Data processor ‒ an organization that processes personal data on behalf of the data controller (e.g. email archiving company, cloud service provider).
Data Protection Officer ‒ The GDPR explicitly requires certain organizations to appoint a data protection officer (DPO) if they are public authorities, if they conduct large-scale systematic monitoring of individuals or process data related to criminal offenses. Other organizations are not obliged to appoint a DPO. However, they are expected to possess the skills and staff necessary to respond to the GDPR demands. It is estimated that 28,000 DPOs will be appointed in various organizations across Europe to ensure compliance with the GDPR.
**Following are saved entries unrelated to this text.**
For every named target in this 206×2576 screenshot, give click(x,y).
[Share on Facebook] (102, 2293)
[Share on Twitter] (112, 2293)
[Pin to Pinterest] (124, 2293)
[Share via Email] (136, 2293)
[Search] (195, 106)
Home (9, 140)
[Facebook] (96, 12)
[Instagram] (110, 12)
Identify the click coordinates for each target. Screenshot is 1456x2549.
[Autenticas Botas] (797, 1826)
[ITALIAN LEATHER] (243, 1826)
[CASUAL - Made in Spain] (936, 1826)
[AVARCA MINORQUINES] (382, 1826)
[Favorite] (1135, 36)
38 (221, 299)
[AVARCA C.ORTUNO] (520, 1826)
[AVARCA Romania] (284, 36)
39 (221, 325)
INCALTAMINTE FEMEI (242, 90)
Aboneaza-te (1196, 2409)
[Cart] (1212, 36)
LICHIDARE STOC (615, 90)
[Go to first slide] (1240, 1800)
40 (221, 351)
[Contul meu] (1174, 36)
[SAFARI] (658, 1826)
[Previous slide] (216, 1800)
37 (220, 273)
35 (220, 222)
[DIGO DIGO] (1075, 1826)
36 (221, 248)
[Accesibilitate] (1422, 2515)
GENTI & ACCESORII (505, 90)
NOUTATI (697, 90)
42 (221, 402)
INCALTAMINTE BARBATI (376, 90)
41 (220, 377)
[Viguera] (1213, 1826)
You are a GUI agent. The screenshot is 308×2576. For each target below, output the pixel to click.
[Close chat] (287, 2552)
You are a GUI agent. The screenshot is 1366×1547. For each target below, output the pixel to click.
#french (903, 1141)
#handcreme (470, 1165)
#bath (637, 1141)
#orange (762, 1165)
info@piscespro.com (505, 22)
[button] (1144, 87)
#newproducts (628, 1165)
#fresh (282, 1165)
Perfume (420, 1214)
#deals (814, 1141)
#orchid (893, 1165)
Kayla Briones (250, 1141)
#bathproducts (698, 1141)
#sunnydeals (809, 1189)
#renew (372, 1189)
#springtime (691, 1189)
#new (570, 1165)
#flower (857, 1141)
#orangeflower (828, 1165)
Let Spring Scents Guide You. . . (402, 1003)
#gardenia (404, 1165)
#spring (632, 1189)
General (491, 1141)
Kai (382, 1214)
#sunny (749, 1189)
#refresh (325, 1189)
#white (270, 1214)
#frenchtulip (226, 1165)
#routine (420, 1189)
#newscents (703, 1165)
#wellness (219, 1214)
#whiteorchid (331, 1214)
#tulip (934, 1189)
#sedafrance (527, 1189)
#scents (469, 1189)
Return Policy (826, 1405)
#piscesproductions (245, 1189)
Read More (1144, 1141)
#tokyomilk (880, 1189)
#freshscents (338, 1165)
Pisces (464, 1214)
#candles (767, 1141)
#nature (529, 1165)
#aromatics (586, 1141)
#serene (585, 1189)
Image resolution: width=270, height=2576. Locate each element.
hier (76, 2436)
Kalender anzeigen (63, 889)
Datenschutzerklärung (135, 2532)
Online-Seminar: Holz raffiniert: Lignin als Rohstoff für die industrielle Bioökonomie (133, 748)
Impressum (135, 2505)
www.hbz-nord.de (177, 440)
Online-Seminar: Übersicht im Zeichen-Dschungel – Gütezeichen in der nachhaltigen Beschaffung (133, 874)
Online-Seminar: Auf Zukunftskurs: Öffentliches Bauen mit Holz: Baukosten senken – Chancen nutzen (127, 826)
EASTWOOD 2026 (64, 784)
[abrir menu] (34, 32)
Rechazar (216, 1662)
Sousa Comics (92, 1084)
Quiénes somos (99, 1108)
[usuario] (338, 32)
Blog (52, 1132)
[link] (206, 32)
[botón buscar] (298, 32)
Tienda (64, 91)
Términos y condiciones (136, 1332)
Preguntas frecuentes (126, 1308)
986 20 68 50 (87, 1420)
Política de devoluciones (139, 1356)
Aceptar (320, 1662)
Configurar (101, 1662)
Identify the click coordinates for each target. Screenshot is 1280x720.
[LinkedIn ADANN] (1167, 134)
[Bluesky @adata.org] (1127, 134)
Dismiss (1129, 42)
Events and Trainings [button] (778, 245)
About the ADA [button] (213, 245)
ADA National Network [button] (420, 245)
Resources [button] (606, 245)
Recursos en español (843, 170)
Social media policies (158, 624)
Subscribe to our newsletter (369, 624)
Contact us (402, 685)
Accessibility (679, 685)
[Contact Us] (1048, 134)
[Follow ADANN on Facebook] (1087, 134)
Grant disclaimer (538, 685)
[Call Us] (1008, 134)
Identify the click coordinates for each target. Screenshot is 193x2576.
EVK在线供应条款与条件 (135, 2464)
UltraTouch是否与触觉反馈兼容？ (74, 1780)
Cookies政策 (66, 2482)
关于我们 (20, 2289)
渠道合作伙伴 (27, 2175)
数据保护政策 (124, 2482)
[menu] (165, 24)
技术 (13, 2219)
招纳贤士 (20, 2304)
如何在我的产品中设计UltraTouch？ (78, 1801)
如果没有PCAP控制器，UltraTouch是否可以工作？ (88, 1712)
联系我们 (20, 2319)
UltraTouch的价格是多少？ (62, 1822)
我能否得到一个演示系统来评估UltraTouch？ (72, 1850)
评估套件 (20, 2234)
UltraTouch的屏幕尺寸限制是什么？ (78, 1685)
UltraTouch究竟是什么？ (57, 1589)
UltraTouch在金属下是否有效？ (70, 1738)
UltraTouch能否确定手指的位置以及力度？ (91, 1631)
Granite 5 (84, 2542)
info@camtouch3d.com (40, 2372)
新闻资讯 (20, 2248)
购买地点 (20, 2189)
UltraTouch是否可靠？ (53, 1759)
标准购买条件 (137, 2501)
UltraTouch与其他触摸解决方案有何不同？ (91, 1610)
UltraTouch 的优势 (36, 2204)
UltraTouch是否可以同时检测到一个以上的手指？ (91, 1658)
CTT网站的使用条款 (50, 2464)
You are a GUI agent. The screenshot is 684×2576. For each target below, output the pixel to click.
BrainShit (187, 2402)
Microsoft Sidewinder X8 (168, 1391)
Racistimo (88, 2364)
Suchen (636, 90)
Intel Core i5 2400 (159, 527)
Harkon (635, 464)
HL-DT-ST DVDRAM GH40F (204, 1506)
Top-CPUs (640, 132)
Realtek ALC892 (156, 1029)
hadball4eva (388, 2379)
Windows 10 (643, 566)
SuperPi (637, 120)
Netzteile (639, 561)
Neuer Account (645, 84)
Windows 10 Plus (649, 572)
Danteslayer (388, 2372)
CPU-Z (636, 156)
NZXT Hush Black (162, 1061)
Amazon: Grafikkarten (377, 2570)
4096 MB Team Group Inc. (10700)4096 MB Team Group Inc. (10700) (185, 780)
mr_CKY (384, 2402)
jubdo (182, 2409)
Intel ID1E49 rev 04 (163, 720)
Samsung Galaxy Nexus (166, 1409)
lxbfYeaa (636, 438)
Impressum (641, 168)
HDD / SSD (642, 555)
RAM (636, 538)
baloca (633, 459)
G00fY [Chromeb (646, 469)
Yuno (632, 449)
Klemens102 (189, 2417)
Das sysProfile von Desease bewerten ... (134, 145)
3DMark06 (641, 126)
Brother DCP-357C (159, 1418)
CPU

Every time you buy a ticket online, check in a hotel or take part in a survey, you provide your personal information. Do you know how this data is used?
Personal Data ‒ What exactly does GDPR consider personal data? The definition (“Any information related to natural person and GDPR data subject that is identified and identifiable”) has been broadened and data is generally regarded as belonging to two groups — Personal Data and Sensitive Personal Data.
Personal data encompasses information such as: data subject’s name, biometric information (e.g. photo), location data (e.g. address), phone number, income and other financial data, and online identifiers such as IP address, cookies, apps, posts on social media sites, RFID tags. Online identifiers can leave traces which can be combined with other info and be used to create profiles of data subjects.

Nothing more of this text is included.